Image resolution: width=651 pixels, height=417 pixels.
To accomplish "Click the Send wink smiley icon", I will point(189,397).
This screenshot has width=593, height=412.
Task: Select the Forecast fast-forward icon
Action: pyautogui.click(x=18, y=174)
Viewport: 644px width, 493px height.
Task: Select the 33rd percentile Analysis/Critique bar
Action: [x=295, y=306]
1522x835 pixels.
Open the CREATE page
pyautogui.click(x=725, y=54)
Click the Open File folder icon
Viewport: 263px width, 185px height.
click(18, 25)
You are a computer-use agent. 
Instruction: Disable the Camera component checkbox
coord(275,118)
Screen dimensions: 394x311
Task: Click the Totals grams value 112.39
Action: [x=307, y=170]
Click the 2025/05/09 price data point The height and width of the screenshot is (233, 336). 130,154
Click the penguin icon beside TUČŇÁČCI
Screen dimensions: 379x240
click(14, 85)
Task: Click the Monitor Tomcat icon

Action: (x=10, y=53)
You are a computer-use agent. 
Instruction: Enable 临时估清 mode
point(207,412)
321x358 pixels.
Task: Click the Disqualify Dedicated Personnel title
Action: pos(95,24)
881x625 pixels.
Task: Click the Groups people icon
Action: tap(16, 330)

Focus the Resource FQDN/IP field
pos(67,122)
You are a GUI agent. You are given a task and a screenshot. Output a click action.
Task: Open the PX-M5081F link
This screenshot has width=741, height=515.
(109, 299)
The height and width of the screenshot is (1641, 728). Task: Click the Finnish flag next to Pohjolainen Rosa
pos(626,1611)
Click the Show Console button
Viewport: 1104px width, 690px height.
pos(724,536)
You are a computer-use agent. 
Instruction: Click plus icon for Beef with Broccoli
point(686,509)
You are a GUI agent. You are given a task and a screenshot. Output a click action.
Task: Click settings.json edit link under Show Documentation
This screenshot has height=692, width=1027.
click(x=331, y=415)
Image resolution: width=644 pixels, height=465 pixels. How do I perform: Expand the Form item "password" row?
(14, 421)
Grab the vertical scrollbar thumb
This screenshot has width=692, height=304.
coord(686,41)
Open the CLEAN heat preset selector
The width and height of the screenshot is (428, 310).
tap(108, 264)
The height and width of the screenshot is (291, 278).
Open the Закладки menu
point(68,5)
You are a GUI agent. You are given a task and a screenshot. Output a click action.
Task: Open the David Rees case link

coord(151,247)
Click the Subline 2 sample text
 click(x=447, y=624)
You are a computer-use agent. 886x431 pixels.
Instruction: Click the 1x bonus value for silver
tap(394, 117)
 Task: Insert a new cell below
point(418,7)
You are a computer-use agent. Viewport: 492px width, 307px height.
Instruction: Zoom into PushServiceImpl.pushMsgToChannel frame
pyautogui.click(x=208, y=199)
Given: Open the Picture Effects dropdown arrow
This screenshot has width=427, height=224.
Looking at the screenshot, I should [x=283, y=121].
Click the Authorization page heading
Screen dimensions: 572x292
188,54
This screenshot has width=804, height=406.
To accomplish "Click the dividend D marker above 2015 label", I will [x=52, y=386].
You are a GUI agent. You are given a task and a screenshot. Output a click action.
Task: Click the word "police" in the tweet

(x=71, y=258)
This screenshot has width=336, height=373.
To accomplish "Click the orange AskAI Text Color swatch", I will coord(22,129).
==========
Write out the listing above, keeping every word exactly.

Image resolution: width=651 pixels, height=417 pixels.
To accomplish "Click the Send wink smiley icon", I will point(189,397).
This screenshot has width=593, height=412.
Task: Select the Forecast fast-forward icon
Action: pyautogui.click(x=18, y=174)
Viewport: 644px width, 493px height.
Task: Select the 33rd percentile Analysis/Critique bar
Action: [x=295, y=306]
1522x835 pixels.
Open the CREATE page
pyautogui.click(x=725, y=54)
Click the Open File folder icon
Viewport: 263px width, 185px height.
click(18, 25)
You are a computer-use agent. 
Instruction: Disable the Camera component checkbox
coord(275,118)
Screen dimensions: 394x311
Task: Click the Totals grams value 112.39
Action: [x=307, y=170]
Click the 2025/05/09 price data point The height and width of the screenshot is (233, 336). 130,154
Click the penguin icon beside TUČŇÁČCI
Screen dimensions: 379x240
click(14, 85)
Task: Click the Monitor Tomcat icon

Action: (x=10, y=53)
You are a computer-use agent. 
Instruction: Enable 临时估清 mode
point(207,412)
321x358 pixels.
Task: Click the Disqualify Dedicated Personnel title
Action: pos(95,24)
881x625 pixels.
Task: Click the Groups people icon
Action: tap(16, 330)

Focus the Resource FQDN/IP field
pos(67,122)
You are a GUI agent. You are given a task and a screenshot. Output a click action.
Task: Open the PX-M5081F link
This screenshot has width=741, height=515.
(109, 299)
The height and width of the screenshot is (1641, 728). Task: Click the Finnish flag next to Pohjolainen Rosa
pos(626,1611)
Click the Show Console button
Viewport: 1104px width, 690px height.
pos(724,536)
You are a computer-use agent. 
Instruction: Click plus icon for Beef with Broccoli
point(686,509)
You are a GUI agent. You are given a task and a screenshot. Output a click action.
Task: Click settings.json edit link under Show Documentation
This screenshot has height=692, width=1027.
click(x=331, y=415)
Image resolution: width=644 pixels, height=465 pixels. How do I perform: Expand the Form item "password" row?
(14, 421)
Grab the vertical scrollbar thumb
This screenshot has width=692, height=304.
coord(686,41)
Open the CLEAN heat preset selector
The width and height of the screenshot is (428, 310).
tap(108, 264)
The height and width of the screenshot is (291, 278).
Open the Закладки menu
point(68,5)
You are a GUI agent. You are given a task and a screenshot. Output a click action.
Task: Open the David Rees case link

coord(151,247)
Click the Subline 2 sample text
 click(x=447, y=624)
You are a computer-use agent. 886x431 pixels.
Instruction: Click the 1x bonus value for silver
tap(394, 117)
 Task: Insert a new cell below
point(418,7)
You are a computer-use agent. Viewport: 492px width, 307px height.
Instruction: Zoom into PushServiceImpl.pushMsgToChannel frame
pyautogui.click(x=208, y=199)
Given: Open the Picture Effects dropdown arrow
This screenshot has width=427, height=224.
Looking at the screenshot, I should [x=283, y=121].
Click the Authorization page heading
Screen dimensions: 572x292
188,54
This screenshot has width=804, height=406.
To accomplish "Click the dividend D marker above 2015 label", I will [x=52, y=386].
You are a GUI agent. You are given a task and a screenshot. Output a click action.
Task: Click the word "police" in the tweet

(x=71, y=258)
This screenshot has width=336, height=373.
To accomplish "Click the orange AskAI Text Color swatch", I will coord(22,129).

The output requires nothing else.